With calving season underway, farmers in the county have hit out that in all the Brexit negotiations, animals and their welfare have been scarcely mentioned. Five months since its foundation, 19,000 farmers across Ireland have become members of the Beef Plan, 790 of which are based in Co Clare to fight for their livelihood.
Joseph Woulfe is the Chairperson of the Beef Plan’s Clare branch, he said there is a growing risk that farmers may have to abandon their animals after Brexit. “If there is no demand they’re facing tough choices. The Minister hasn’t found or 100 percent secured markets for the calves to go to, they had a few markets but they are drying up, if they can’t secure them I don’t know what are they going to do with 100,000 calves that’s how many are there to be housed. They haven’t laid out any options or been telling us any”.
Between 100,000 to 120,000 cattle are produced in Clare every year which is roughly the county’s population. Woulfe told The Clare Echo that Brexit would reduce this figure and could decimate the agricultural sector within the county. “You’re looking at farmageddon, it’s not really about money because if them calves are born or these animals come to full size money won’t fix the problem, where will they go to. They talk about money all the time, money is part of the problem but where do you put the livestock, I don’t think I’ve ever come across this stuff before. The beef plan is for the dairy farmers as well, we are all talking together about the issues that are happening as a result of policies and political changes in Europe”.
According to the IFA, there are 6,491 farmers in Clare, many of whom will be forced to leave the country the Quilty native felt. “Emigration will be on the cards and there is so many of them that have already left that a lot of the people taking care of farms are elderly, they haven’t passed it on to the next generation. The Government were introducing stamp duties of 7 percent only a couple of years ago from 1 or 2 percent so I don’t know maybe it’s forestry they want across Co Clare and they want to get rid of them like they did to the sugar beet industry and put equal control on the fisheries which has badly affected since the EU,” he added.

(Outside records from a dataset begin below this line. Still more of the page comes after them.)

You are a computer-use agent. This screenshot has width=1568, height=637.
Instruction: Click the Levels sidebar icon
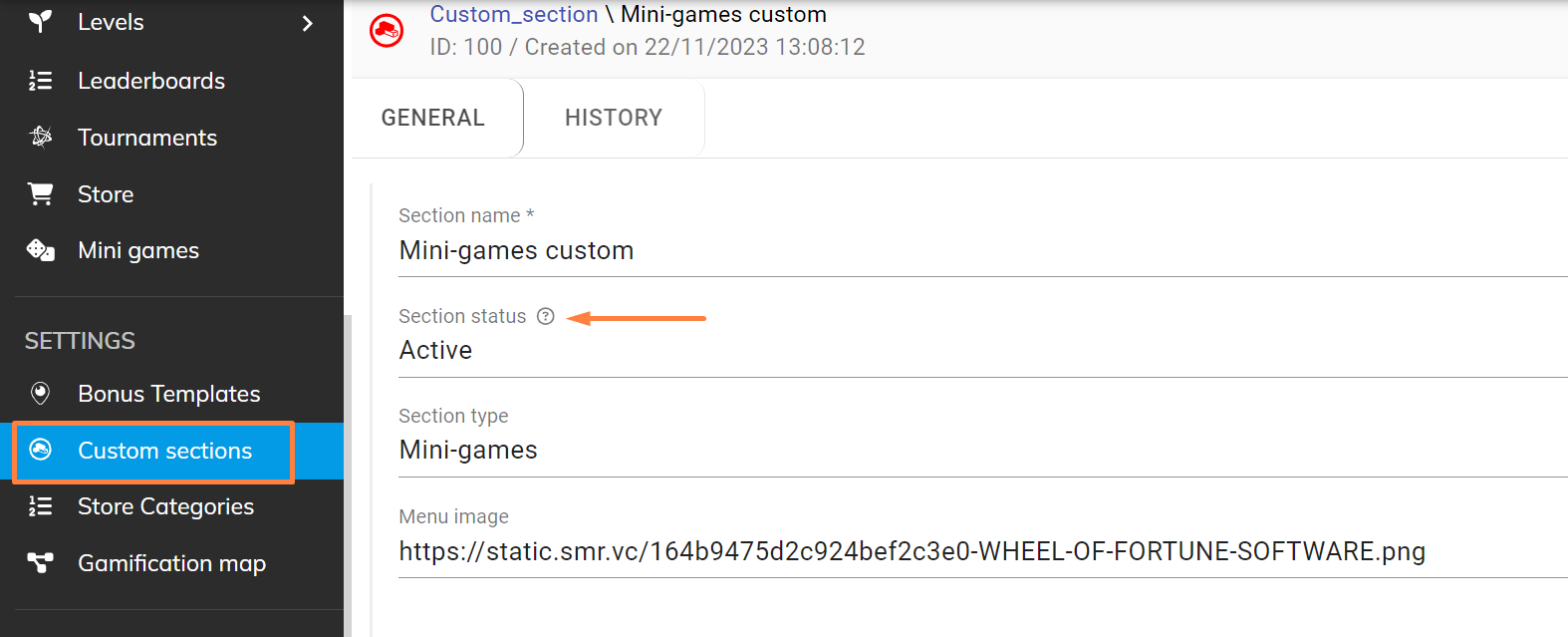[x=40, y=22]
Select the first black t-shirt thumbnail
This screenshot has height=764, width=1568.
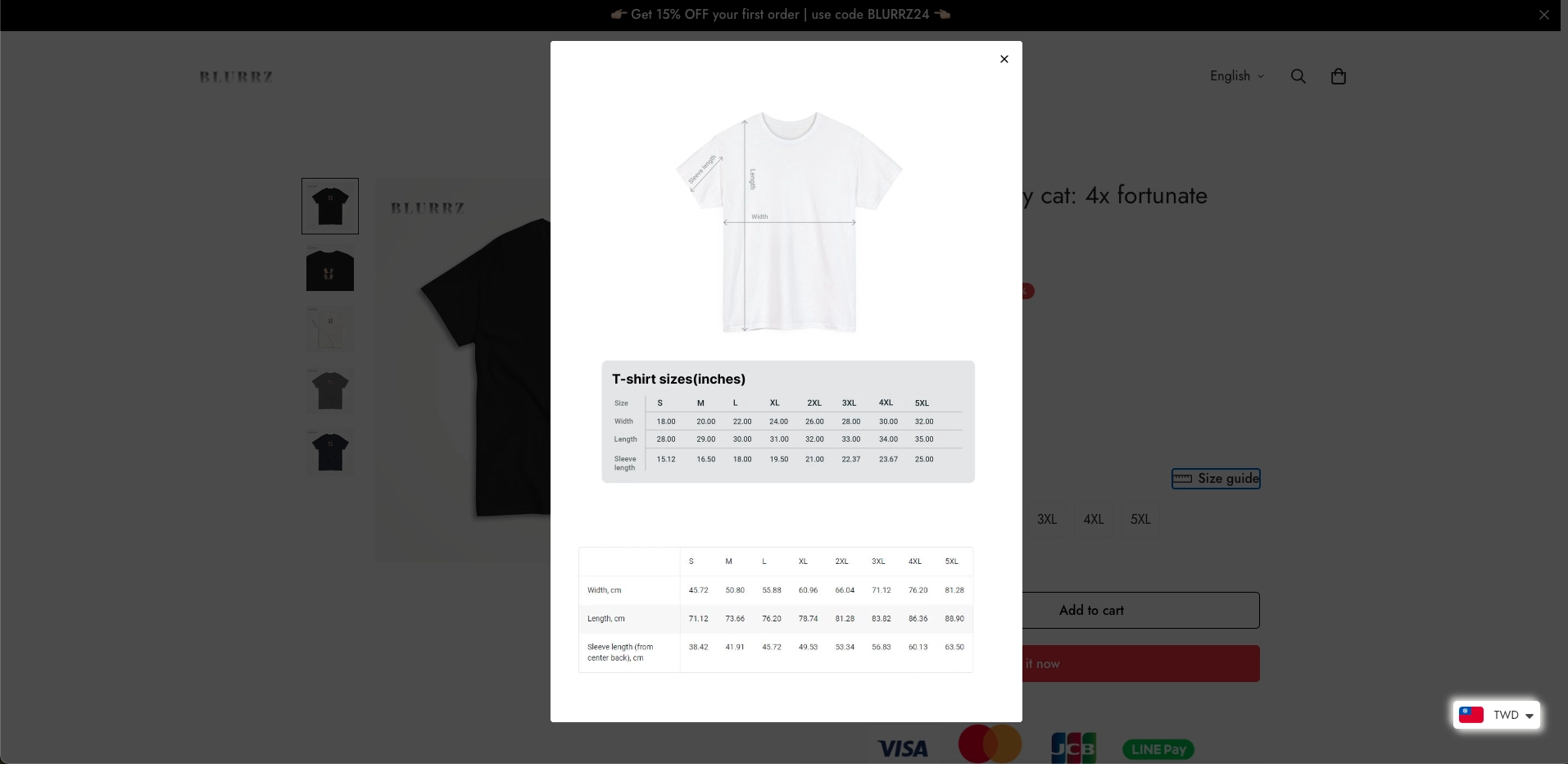point(330,207)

In the past month, the Beef Plan have held separate meetings with Minister for Agriculture Michael Creed and Bord Bia. “They have acknowledged that there is a problem and the farmers’ voice has been heard and they are going to take action on that. The idea that you create a policy and wait and see after time what does it do or what changes occur, certain things have happened now they have to calibrate it the end result of the moves they made what it has meant on the ground. That’s why it’s so important for farmers to relay publicly rather than moaning at home the problems so they can take action on it, they want to have a job in the future too and to be representative of the farmers but if they don’t get the information back they don’t know,” Joseph stated.
Minister Creed’s actions in the coming weeks will determine the level of pressure Woulfe and his colleagues will put him under. “It is an industry that suits the Government too, it’s €3bn of income into the economy, for Co Clare it’s €290m who is going to say no to €290m income for Clare. 1.6m tourists come to the Cliffs of Moher and they are telling us how great it is, it’s not so great if they come thinking Ireland is 50 shades of green but if you leave land go fallow it’s 50 shades of brown or grey you’re going to have, that’s not too appealing and Johnny Cash is not going to come over writing a song about 50 shades of brown and grey, he’s going to write about 50 shades of green”.
A series of meetings organised by the Beef Plan are currently running in all parts of Clare. McNamaras Pub in Scariff hosts the next gathering on March 20th at 7:30pm with another event scheduled for Kilrush Golf Club at 7:30pm on the March 27th.